• [Your assignment]: Give back, word for word, the lines in the listing below from the one holding "Как лучше всего" down to the one holding "General (254, 75)", both ends included.

• [Data records]:

+++

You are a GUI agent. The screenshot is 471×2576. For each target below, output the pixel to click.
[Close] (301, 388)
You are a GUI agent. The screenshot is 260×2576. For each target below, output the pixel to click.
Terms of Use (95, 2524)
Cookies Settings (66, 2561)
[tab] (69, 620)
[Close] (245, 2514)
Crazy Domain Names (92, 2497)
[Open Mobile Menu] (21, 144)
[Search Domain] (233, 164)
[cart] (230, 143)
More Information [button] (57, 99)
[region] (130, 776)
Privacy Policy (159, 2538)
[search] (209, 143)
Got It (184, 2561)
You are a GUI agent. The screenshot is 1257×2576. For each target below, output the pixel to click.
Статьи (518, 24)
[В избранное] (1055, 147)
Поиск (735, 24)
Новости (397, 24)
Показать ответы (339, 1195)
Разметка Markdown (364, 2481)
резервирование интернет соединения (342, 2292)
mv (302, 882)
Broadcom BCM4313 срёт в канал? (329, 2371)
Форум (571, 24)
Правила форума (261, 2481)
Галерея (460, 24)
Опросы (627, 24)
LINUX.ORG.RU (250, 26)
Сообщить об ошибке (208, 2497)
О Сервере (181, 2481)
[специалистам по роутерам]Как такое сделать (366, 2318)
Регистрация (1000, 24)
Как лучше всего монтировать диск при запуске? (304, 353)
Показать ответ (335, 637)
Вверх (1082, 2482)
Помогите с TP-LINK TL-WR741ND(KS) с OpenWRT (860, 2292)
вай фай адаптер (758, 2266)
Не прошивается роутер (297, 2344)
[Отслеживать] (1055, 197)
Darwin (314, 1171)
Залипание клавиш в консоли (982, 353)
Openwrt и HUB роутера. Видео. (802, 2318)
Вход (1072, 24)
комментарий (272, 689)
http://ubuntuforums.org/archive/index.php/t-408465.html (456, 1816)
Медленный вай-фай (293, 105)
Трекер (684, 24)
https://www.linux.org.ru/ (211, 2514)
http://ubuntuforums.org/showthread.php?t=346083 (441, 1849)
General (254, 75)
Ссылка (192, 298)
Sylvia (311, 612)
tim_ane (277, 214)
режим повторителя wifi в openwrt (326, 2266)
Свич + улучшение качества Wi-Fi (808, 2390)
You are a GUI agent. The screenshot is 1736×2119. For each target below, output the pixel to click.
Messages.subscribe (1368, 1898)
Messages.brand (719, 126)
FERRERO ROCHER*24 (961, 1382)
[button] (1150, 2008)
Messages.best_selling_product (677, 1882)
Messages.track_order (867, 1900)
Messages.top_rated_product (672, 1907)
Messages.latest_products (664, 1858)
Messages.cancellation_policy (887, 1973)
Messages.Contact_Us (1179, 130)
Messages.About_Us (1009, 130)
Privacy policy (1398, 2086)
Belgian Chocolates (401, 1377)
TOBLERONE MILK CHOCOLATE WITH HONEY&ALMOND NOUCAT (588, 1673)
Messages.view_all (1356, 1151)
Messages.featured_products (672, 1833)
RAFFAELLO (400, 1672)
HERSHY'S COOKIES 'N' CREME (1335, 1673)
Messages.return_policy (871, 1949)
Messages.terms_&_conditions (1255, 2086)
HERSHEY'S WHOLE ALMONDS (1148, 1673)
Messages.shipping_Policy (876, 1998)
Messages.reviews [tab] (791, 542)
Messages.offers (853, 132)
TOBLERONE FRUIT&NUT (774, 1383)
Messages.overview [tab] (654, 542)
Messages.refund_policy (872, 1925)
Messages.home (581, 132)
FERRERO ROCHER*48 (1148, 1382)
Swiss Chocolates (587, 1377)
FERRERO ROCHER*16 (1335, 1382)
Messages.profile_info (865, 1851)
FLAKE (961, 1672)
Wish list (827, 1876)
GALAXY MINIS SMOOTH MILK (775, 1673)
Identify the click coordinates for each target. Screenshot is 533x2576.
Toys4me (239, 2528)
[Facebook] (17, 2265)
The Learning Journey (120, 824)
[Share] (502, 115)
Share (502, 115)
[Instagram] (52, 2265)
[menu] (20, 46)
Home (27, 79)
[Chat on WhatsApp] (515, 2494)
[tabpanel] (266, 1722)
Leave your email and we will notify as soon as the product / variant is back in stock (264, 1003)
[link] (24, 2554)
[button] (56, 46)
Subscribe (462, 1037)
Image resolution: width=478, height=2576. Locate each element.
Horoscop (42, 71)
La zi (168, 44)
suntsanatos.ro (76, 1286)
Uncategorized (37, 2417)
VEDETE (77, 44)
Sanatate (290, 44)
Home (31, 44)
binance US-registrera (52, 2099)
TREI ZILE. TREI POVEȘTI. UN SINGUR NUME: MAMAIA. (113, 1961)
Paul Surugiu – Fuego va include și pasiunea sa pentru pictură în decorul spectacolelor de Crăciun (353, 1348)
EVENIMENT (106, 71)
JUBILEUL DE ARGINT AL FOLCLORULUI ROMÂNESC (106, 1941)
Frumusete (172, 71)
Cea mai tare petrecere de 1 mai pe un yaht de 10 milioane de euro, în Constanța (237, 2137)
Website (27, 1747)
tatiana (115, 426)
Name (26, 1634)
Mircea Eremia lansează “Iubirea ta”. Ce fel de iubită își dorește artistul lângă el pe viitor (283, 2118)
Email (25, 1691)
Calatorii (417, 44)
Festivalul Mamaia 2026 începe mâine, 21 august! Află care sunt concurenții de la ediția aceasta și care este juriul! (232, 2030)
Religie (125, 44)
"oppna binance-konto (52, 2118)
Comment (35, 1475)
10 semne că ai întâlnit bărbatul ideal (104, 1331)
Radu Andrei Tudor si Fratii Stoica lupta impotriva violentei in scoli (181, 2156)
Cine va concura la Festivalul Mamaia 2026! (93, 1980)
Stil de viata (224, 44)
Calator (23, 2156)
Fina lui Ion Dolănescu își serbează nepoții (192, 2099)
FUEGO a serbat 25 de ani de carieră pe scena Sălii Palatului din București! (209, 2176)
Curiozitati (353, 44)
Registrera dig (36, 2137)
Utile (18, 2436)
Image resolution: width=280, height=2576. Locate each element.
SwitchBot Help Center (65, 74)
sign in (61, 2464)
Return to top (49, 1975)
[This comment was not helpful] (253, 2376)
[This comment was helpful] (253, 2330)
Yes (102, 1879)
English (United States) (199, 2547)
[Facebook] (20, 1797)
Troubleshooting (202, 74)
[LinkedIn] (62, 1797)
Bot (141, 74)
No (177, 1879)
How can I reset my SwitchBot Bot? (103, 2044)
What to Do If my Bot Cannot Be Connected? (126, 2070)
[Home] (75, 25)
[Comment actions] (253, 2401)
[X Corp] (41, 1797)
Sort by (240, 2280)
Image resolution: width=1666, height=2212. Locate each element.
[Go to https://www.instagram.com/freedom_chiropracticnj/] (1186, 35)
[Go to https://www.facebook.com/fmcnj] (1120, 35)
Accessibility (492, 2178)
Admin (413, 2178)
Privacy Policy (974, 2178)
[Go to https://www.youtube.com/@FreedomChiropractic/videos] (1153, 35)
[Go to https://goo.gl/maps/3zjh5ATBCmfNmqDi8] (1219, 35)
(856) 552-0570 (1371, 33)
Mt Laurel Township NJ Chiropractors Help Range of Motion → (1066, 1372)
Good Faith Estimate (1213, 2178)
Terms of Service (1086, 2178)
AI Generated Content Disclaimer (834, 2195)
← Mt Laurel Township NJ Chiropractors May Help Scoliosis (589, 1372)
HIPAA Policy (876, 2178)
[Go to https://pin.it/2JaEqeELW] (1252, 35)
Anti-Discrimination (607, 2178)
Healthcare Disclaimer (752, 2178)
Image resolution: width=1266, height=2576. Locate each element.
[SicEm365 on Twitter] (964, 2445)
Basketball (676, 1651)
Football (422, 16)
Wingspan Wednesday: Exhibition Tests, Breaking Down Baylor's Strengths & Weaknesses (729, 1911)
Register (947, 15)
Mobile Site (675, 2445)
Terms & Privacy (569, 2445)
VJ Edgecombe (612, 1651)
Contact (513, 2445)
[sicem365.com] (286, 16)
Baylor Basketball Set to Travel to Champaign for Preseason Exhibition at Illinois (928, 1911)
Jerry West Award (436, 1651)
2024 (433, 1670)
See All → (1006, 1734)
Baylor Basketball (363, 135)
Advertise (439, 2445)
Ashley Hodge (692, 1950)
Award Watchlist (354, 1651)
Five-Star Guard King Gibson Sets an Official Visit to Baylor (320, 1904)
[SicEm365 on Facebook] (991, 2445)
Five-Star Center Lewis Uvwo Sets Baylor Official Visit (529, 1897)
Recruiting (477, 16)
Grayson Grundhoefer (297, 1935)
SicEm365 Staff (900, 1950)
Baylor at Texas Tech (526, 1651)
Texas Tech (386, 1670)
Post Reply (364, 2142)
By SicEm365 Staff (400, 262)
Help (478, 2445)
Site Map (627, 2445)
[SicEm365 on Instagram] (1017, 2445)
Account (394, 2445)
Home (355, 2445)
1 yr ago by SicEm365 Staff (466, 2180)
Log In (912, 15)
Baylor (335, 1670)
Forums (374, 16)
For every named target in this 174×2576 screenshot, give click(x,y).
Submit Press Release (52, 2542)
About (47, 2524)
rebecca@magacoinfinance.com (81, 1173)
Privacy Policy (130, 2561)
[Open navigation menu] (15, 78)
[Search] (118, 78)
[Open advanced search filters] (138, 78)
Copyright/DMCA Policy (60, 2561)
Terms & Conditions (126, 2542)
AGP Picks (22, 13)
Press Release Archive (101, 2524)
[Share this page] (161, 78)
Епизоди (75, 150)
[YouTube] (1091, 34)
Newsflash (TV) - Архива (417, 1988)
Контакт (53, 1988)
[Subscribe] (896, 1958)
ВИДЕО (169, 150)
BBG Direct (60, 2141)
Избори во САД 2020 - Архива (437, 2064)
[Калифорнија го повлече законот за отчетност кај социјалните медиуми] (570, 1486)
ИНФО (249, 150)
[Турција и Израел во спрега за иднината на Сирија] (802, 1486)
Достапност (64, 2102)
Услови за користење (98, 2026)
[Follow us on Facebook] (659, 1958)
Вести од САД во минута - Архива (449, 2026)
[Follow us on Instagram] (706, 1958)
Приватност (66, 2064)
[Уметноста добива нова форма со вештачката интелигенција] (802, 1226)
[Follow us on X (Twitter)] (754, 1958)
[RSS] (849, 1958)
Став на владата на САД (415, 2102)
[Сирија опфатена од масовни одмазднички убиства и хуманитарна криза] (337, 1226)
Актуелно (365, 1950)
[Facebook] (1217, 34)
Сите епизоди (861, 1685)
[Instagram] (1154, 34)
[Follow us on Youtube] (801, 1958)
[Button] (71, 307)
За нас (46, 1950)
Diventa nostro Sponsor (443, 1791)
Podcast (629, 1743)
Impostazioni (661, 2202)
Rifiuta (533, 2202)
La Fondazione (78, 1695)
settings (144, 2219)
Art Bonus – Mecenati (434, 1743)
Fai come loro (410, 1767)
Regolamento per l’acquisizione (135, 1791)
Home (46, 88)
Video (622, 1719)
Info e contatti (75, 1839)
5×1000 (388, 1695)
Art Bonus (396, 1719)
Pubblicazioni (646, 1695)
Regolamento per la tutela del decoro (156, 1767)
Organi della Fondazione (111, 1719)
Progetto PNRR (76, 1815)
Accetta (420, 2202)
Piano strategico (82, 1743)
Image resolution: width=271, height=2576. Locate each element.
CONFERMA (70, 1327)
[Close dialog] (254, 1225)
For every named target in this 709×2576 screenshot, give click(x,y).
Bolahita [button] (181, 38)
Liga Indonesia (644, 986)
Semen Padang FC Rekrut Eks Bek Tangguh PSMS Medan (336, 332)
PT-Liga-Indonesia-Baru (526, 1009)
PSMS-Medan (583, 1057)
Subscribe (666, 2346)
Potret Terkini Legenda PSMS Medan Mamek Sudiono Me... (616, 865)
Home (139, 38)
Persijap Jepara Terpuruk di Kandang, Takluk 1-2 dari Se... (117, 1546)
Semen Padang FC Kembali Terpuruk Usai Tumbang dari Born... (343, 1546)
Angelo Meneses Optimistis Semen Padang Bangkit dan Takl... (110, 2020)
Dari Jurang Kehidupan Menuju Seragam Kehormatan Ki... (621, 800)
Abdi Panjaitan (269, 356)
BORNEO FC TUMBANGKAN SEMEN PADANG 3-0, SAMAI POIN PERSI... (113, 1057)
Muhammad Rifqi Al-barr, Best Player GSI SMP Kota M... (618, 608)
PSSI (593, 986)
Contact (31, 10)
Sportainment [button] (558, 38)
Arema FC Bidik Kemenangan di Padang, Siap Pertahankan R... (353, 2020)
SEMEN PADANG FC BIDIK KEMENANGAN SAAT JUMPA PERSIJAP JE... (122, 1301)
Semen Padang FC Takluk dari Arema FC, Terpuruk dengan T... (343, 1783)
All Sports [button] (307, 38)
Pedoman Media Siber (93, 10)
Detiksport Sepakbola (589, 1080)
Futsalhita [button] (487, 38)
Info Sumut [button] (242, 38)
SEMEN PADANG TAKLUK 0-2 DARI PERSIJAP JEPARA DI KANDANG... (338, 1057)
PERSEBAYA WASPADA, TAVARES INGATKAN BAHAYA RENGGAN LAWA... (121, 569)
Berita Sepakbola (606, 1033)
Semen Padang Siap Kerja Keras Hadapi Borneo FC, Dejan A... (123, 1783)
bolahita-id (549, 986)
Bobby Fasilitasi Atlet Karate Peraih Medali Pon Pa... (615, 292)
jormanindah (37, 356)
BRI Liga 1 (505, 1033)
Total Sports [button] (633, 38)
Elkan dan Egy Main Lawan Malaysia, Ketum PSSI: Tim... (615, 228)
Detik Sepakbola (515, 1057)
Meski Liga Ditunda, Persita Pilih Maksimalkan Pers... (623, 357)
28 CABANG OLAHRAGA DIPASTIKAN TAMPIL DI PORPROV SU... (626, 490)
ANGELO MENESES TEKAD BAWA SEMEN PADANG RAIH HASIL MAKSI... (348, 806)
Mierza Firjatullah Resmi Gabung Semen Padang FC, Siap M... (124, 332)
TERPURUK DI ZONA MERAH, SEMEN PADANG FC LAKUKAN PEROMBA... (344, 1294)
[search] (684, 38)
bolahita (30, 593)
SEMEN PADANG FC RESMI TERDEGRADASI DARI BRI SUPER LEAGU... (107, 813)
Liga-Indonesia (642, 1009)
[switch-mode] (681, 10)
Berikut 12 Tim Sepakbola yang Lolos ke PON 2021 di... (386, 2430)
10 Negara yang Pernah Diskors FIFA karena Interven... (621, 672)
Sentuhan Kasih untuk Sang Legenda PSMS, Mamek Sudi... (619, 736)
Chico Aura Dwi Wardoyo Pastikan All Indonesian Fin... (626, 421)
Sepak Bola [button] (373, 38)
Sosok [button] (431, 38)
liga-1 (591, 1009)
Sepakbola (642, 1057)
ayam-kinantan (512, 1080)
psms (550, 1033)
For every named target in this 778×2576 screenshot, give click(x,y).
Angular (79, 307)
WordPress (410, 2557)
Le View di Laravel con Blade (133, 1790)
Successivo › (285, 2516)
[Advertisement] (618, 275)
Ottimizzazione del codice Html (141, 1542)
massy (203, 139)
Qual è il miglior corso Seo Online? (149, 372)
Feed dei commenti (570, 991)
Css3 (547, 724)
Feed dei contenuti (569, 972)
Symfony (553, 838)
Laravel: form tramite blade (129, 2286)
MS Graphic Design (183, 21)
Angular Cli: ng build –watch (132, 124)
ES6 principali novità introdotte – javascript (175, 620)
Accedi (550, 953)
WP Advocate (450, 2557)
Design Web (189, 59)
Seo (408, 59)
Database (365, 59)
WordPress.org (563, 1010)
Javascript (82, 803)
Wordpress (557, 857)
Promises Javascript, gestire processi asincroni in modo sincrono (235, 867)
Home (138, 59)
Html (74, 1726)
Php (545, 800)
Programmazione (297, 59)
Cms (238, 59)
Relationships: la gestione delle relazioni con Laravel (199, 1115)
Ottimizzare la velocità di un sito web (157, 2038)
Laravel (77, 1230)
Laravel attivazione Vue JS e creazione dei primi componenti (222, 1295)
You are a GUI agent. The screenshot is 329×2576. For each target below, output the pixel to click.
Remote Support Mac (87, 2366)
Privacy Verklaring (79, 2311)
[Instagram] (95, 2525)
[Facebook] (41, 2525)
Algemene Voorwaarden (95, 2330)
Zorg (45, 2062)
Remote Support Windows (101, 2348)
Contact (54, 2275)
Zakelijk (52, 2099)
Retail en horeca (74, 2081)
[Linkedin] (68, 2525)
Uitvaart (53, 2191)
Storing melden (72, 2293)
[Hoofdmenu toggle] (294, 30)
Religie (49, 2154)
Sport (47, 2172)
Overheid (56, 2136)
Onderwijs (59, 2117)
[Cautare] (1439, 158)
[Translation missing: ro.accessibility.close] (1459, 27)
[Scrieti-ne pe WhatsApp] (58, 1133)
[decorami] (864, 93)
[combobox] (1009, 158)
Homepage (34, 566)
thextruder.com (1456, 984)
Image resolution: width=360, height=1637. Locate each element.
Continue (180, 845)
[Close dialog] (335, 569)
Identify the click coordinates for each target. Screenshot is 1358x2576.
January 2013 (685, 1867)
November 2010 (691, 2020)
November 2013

+++

• [Reply]:
Как лучше всего монтировать диск при запуске? (304, 353)
Показать ответ (335, 637)
Вверх (1082, 2482)
Помогите с TP-LINK TL-WR741ND(KS) с OpenWRT (860, 2292)
вай фай адаптер (758, 2266)
Не прошивается роутер (297, 2344)
[Отслеживать] (1055, 197)
Darwin (314, 1171)
Залипание клавиш в консоли (982, 353)
Openwrt и HUB роутера. Видео. (802, 2318)
Вход (1072, 24)
комментарий (272, 689)
http://ubuntuforums.org/archive/index.php/t-408465.html (456, 1816)
Медленный вай-фай (293, 105)
Трекер (684, 24)
https://www.linux.org.ru/ (211, 2514)
http://ubuntuforums.org/showthread.php?t=346083 (441, 1849)
General (254, 75)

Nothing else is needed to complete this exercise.